- How to complete this task
Print the entries underneath word for word, omitting whatever pictures they contain.

[Records excerpted from a collection]
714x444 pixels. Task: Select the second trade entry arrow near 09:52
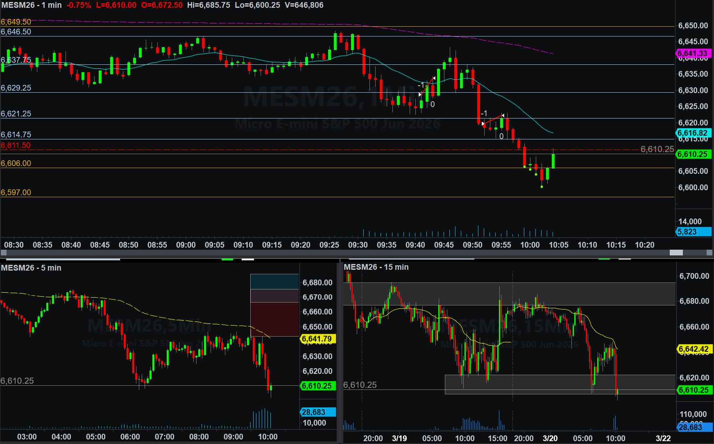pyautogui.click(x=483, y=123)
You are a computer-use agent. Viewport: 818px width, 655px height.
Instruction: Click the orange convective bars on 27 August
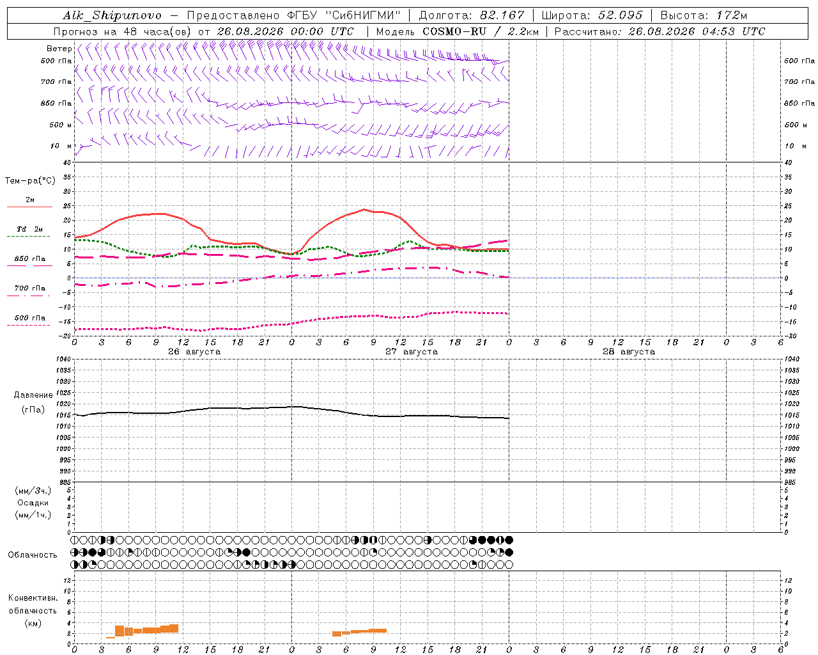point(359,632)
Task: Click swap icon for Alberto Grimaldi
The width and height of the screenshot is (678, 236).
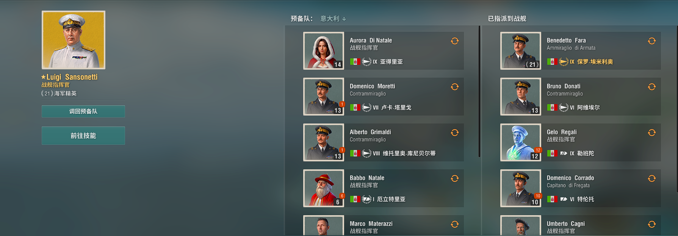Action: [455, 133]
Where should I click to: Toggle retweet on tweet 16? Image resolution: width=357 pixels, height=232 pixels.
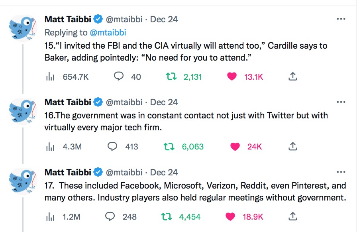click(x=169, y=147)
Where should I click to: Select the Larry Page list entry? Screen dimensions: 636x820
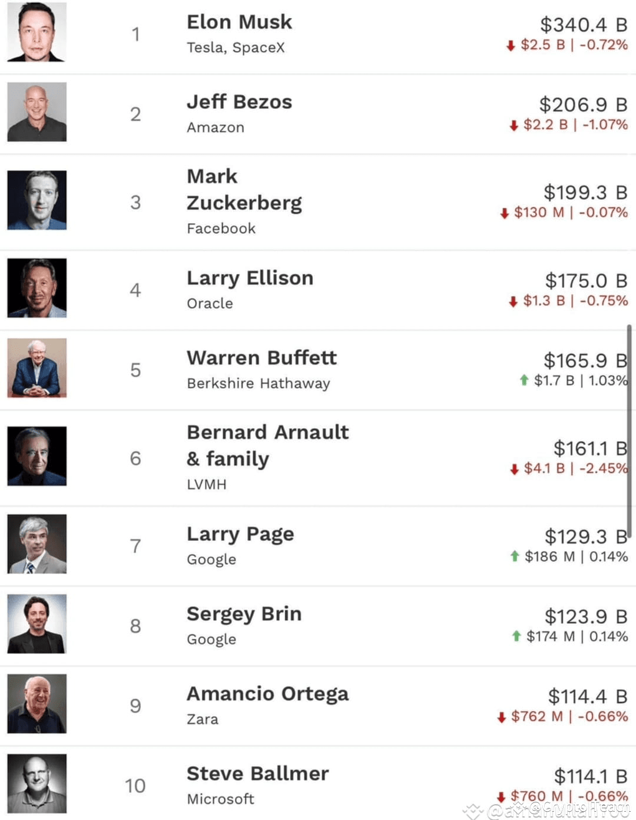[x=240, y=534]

- Written solution
714x444 pixels. Task: Select the second trade entry arrow near 09:52
pyautogui.click(x=483, y=123)
You are a computer-use agent. Viewport: 818px width, 655px height.
Instruction: Click the orange convective bars on 27 August
point(359,632)
Task: Click swap icon for Alberto Grimaldi
The width and height of the screenshot is (678, 236).
Action: [455, 133]
Where should I click to: Toggle retweet on tweet 16? Image resolution: width=357 pixels, height=232 pixels.
click(x=169, y=147)
Where should I click to: Select the Larry Page list entry? Screen dimensions: 636x820
[x=240, y=534]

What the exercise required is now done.